En todas partes del mundo, desde tiempos remotamente
inimaginables, ha habido gentes con creencias un tanto pecaminosas. Quizás, al
lector más vivo, le resulte obvio de qué tratará esta desafortunada historia, y
por ello cierre el pesado libro de cuero (incluso antes de acabar esta frase).

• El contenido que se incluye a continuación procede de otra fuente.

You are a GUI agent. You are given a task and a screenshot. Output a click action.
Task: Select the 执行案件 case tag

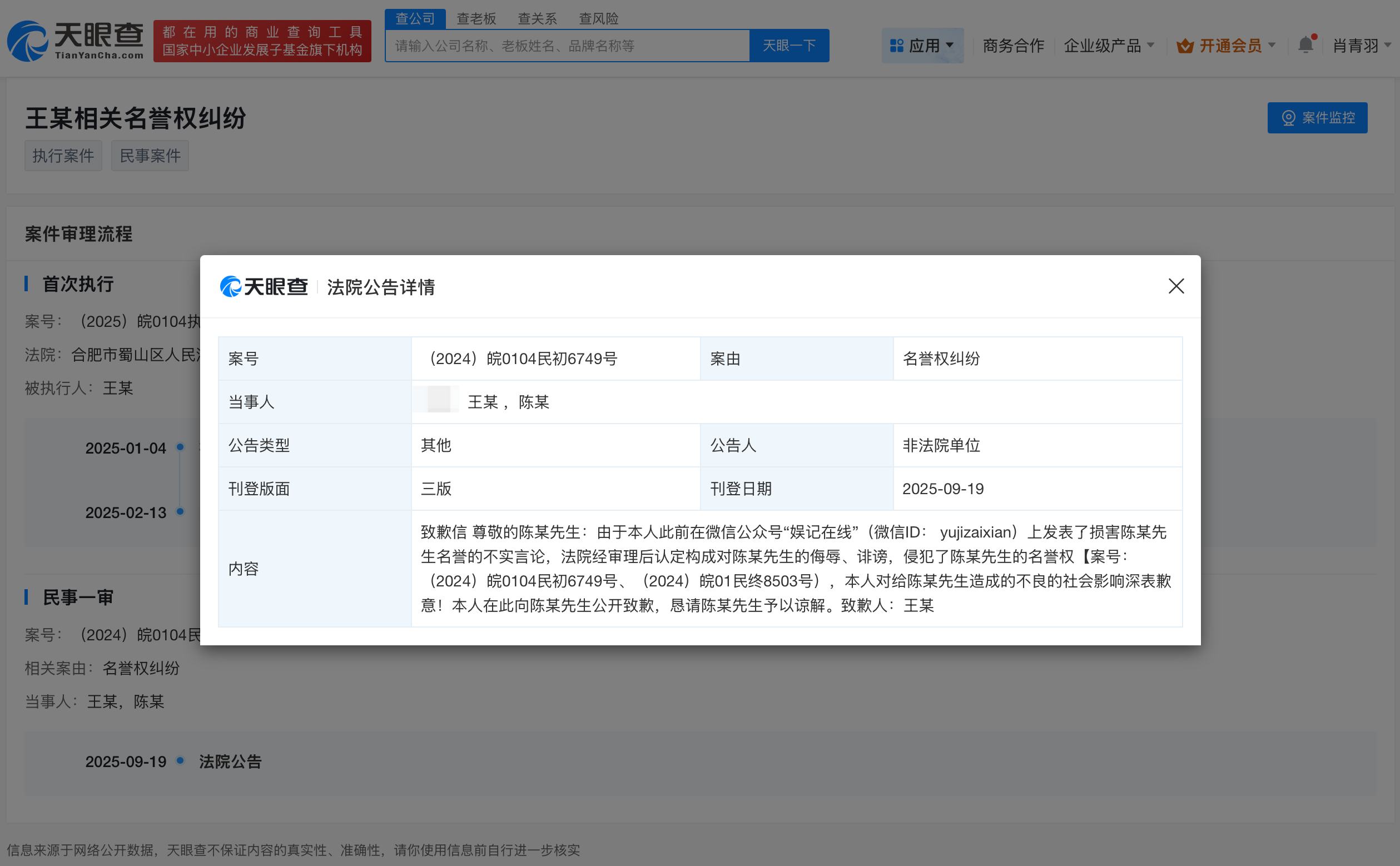63,155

Hay tres conocimientos que son indispensables para captar la
maléfica esencia de este cuento. El primero, que el siete es el número
cristiano por excelencia. El segundo, que el seis lo es de Satanás, por estar
situado por debajo del siete. El tercero es el conocimiento acerca de las dos
trinidades cristianas: Padre, Hijo y Espíritu Santo; y Satanás, Lucifer y
Belcebú. Hay un cuarto punto a tener en cuenta, aunque no es propiamente un
conocimiento, pero más valdría que nos preguntásemos qué debe significar, si es
que tenemos alguna pretensión de entender a nuestro querido protagonista. El
número ocho.
Situado por encima del siete, el número divino.
Compuesto por dos treses, ambas trinidades. El codiciado
equilibrio entre el Bien y el Mal.
Un número poderoso, no cabe duda. Nuestra historia se centra
en los Seguidores del Ocho; aquellos locos ajenos a todo aquello que no desean
ver, que creen tener el equilibrio perfecto.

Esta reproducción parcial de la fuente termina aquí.